Он советует пропускать все статьи в народном журнале через цензуру дворников, извозчиков, черных кухарок: «Если ни на одном слове чтецы не остановятся, не поняв, то статья прекрасна. Если же, прочтя статью, никто из них не может рассказать, про что прочли, статья никуда не годится».
Перед «Азбукой» Толстой целый год занимался греческим языком до того, что, по его словам, во сне читал по-гречески. Он кончил «Азбуку» и пишет: «Теперь я начинаю новый, большой труд… Я теперь вообще чувствую себя отдохнувшим от прежнего труда и освободившимся совсем от влияния на самого себя своего сочинения… Я берусь за работу с радостью, робостью и сомнениями, как и в первый раз».
Таким образом, та роль педагогики в литературном творчестве Толстого, о чем мне приходилось упоминать выше, здесь находит свое подтверждение.
Педагогические интересы Толстого усилились в последний период его деятельности – общественно-религиозный. Он отчасти приводит в ясность свои прежние мысли, но главным образом разрабатывает вопросы содержания воспитания.
Если раньше он горячо возражал против объединения понятий воспитания и образования, то теперь он их считает неотделимыми. Чему надо учить детей – для Толстого вполне ясно. «Первое и главное знание, которое свойственно прежде всего передавать детям и учащимся взрослым, – это ответы на вечные и неизбежные вопросы… Первый: что я такое и какое мое отношение к бесконечному миру? И второй, вытекающий из первого: как мне жить, что считать всегда, при всех возможных условиях, хорошим и что всегда и при всех возможных условиях дурным?..
Что же касается дальнейших предметов знания, то… весьма вероятно, что первыми, после религии и нравственности, предметами будут изучение жизни людей самых близких: своего народа, богатых, бедных классов, женщин, детей, их занятий, средств существования, обычаев, верований, миросозерцаний. После изучения жизни своего народа… изучение жизни других народов… их религиозных верований, государственного устройства, нравов, обычаев…».
При изучении жизни людей, «соответственно своей важности для разумной жизни, займут свои соответствующие места зоология, математика, физика, химия и другие знания».

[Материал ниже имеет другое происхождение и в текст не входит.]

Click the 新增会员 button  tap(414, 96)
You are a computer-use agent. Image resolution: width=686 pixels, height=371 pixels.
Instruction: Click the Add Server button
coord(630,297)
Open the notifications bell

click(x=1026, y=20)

«Хорошо же все, что соединяет людей, дурно то, что разъединяет». Потому хорошая и дурная программы должны оцениваться по этому основному признаку.
Мы видим, что программная часть оказалась в педагогике Толстого самой слабой. В ней и сказывается то основное противоречие, о котором мы говорили раньше.
Огромная сила критики Толстым буржуазного строя, совершенно исключительное по яркости изображение всех ужасающих, гнусных его последствий, необходимость борьбы с ними, борьбы всеобщей, упорнейшей, – это все колоссальные плюсы Толстого; но когда он переходит к способам борьбы, тут он рекомендует тем, кто поддерживает собственность, право сильного, эксплуатации, кому они выгодны, изменить свою личную жизнь; тем же, кто страдает от этих нечеловеческих, гнусных порядков, – тем любовь, отказ от борьбы – непротивление злу насилием. Как и во всех прежних религиях, так и в толстовской, для правящих классов весьма удобно поддерживать и самоусовершенствование, и отказ от борьбы, и любовь к врагам – не личным, конечно, а классовым, ибо так чувствуешь себя безопаснее, и интернациональное братство людей (а Толстой правильно восстает против национализма, патриотизма, против любви к своей нации – только это разъединяет народы и вносит худшее еще ожесточение борьбы).